So,
I’ve been trying to put into words what this disease is to me. What it is like
living with this illness and how it has affected my life on a daily basis,
mentally, emotionally, relationship wise, and, of course, physically. I will
not attempt to explain the medical definition of this disease or what it is
technically doing to me. This is what living with it is like.
I
know it has changed me and continues to do so. Living with chronic pain is
something only other chronic pain sufferers can truly understand. It’s a misery
that makes you hard, angry, mean, and I feel like I come across as unapproachable. Jaded doesn’t even begin
to touch on it. You develop such a misanthropic attitude because you truly do
not want anyone to be around you and it is so rare that someone genuinely
comprehends what you’re going through.
It’s
a daily pain. The best way I can find to describe the pain is this: if feels like
my skeleton, muscles, tendons, and organs are all on a slow boil inside of me;
slowly burning away into nothingness. Meanwhile someone is continuously
pressing the entirety of my epidermis onto barbed wire. It feels like I’m being
continuously tortured in some sort of medieval way. It’s constant. Constant.
I
want to have energy. I want to go out. I want to be functional. I look
completely fine and yet I’m suffering.
Along
with the pain comes the intense fear. The fear that at any moment whichever organ
is chosen next by your overactive immune system will fail. At any time that
could be it. They’ve already removed all of my disposable organs, because,
luckily, they were destroyed first. What will be next? And will this pain ever
end?
It
ruins relationships and makes people think you do not care about them. I have
no patience for the unimportant. I don’t have the energy or strength for small
talk or the normal dating lifestyle. When it is bad I cannot even be hugged
because the pressure on my skin is agony. Cuddling is not something comforting
to me. If it isn’t pain that it brings, the heat becomes too much for my body
to bear. Often I cannot even stand as much as a sheet covering me because any
pressure, touch, etc sends shock waves of pain through my body. Sunlight makes
it worse as does florescent lighting.
Then
there is the question of whether or not I will ever be able to conceive. I’d
love to have children sometime, but then again, do I dare? And with the fact
that this disease is hereditary and could easily be passed on to my children,
could I do that to them? I wouldn’t wish this disease on anyone. And I don’t
think I could handle it if I knew that I had passed this sort of torture onto
someone whom I love.
Mentally
it is taxing. Without my intelligence I would feel like nothing. My body
doesn’t work correctly, it makes me emotionally hardened and unavailable. My
brain is my salvation. My brain and music. And more often than not, anymore,
it’s only listening to music. When the lupus is really bad I don’t have the
strength in my hands to play my guitar. That fact hurts me more than anything
else.
Then...let’s
talk about not having insurance...they (the docs) were keeping me on a regiment
of strong painkillers, steroids, and beta blockers. Now there is nothing.

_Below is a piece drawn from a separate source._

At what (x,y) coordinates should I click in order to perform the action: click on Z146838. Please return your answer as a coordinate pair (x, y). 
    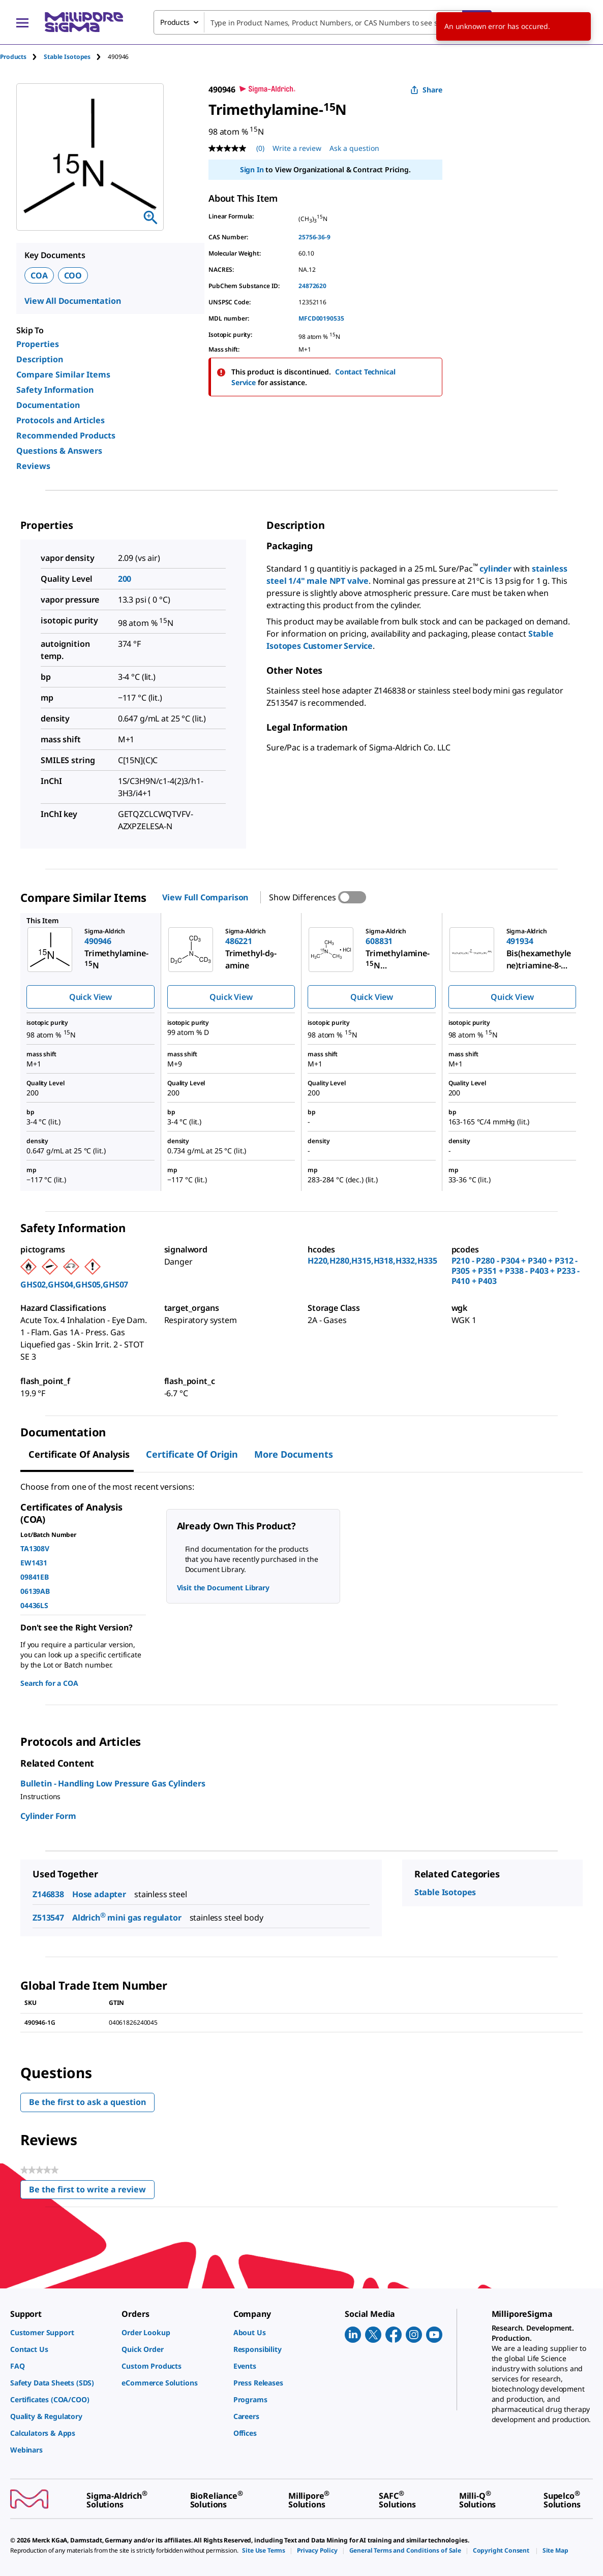
    Looking at the image, I should click on (48, 1894).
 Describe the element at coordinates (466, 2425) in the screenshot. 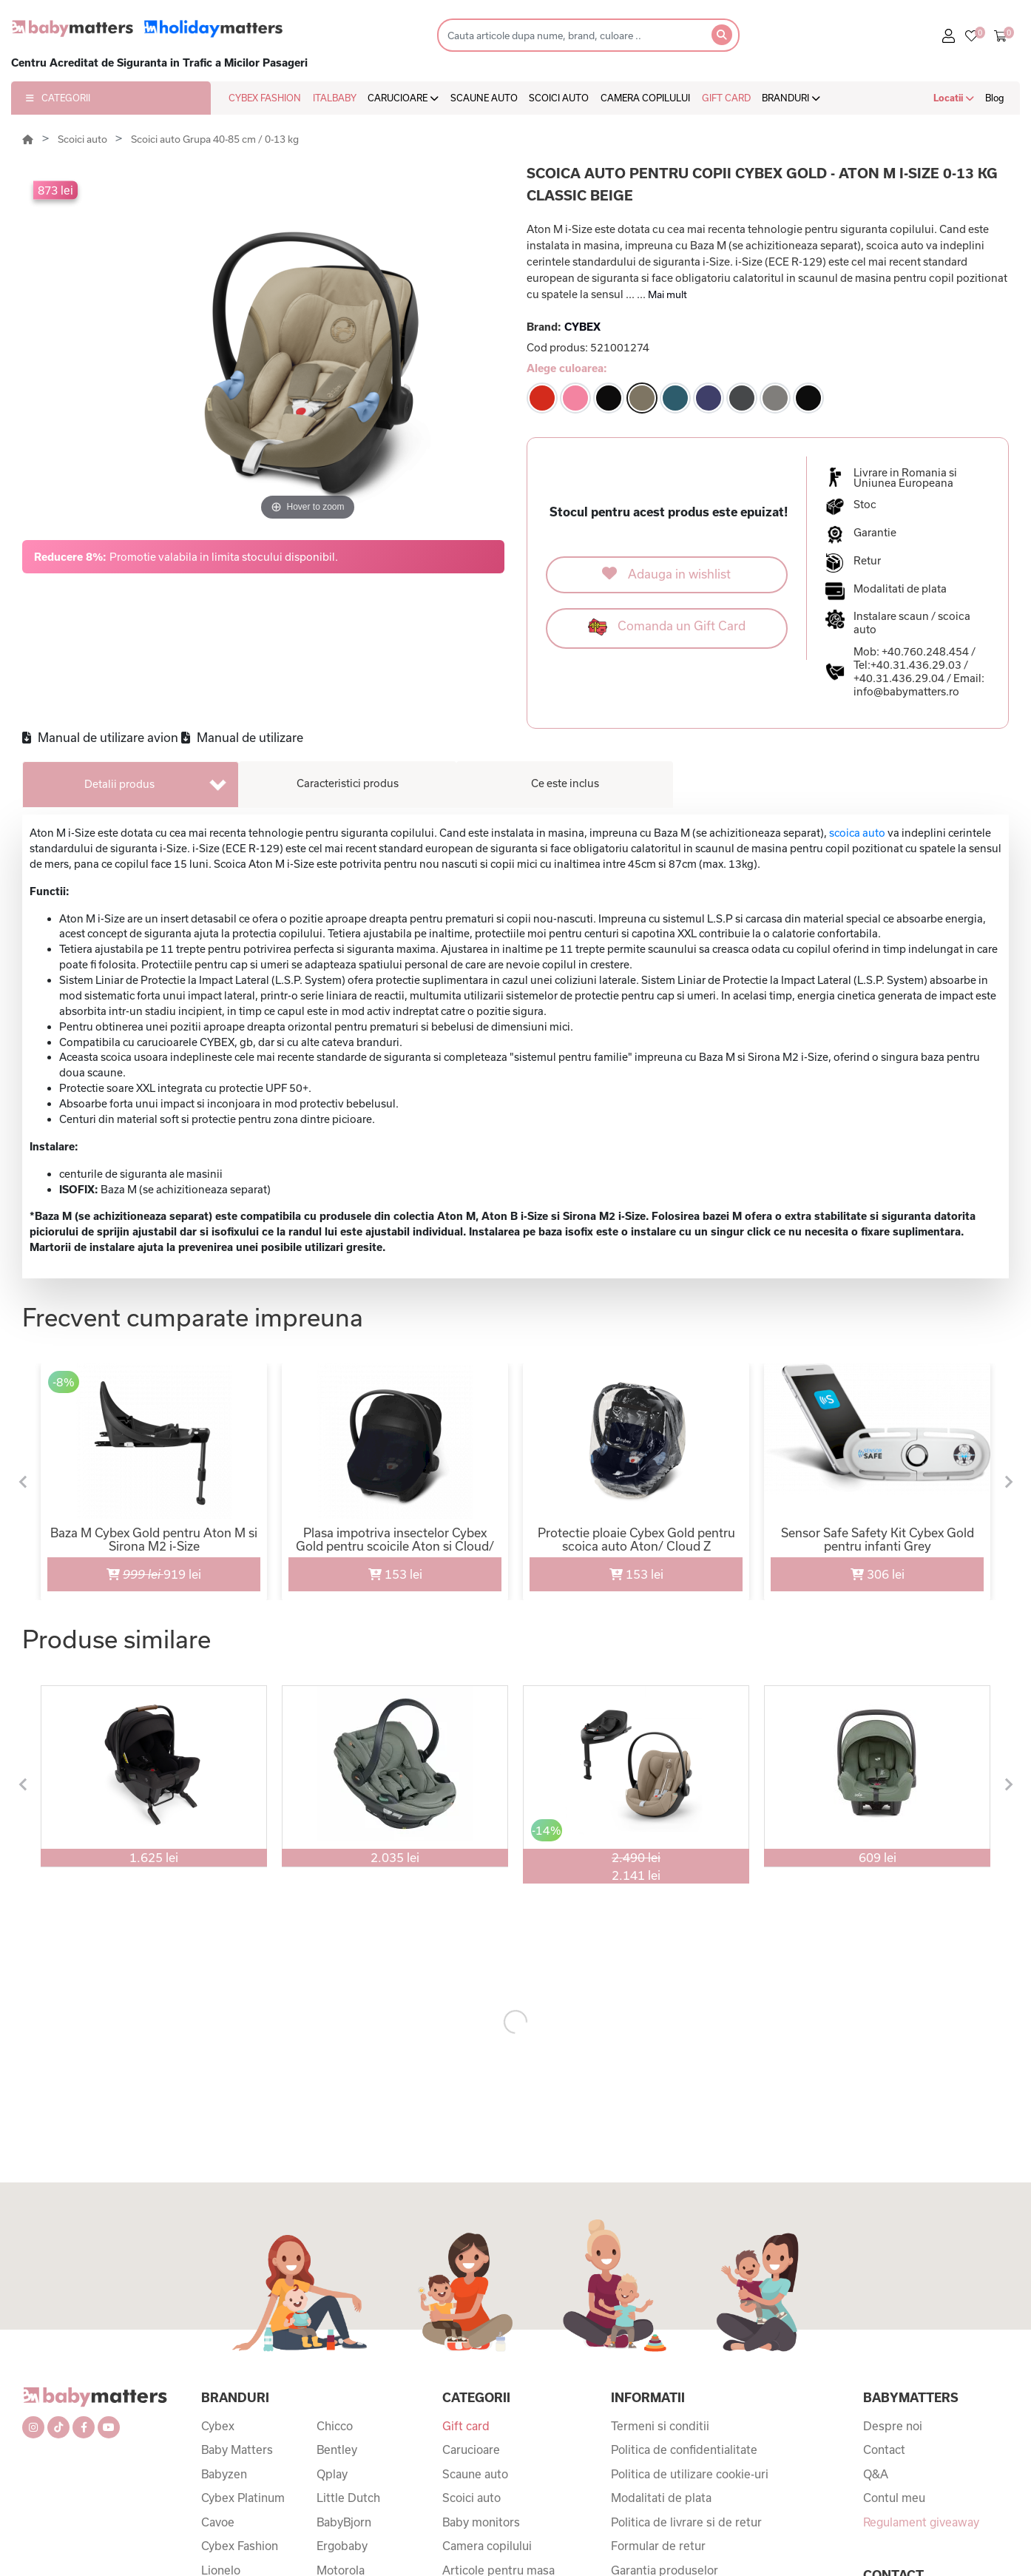

I see `Gift card` at that location.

Nothing that even takes the edge off. Nothing OTC, at least.
It
takes your energy, your life force, your happiness, your desire to be happy,
your appetite, your patience, your willingness to listen to bullshit, and your
ability to sympathize. You turn people away because you know, in the end; you
cannot be the person they think you are. You feel like you don’t deserve to be
happy, or deserve for anyone to actually care about you or want to be with you.
It’s
struggle. It’s misery. It’s pain. It breaks you apart. I know, for I am broken.
It’s
hard to remain positive and look forward to the future when each day is a
battle.
This
was just a practice in self-reflection and some sort of attempt to help people
understand what living with lupus is like. Thank you for reading.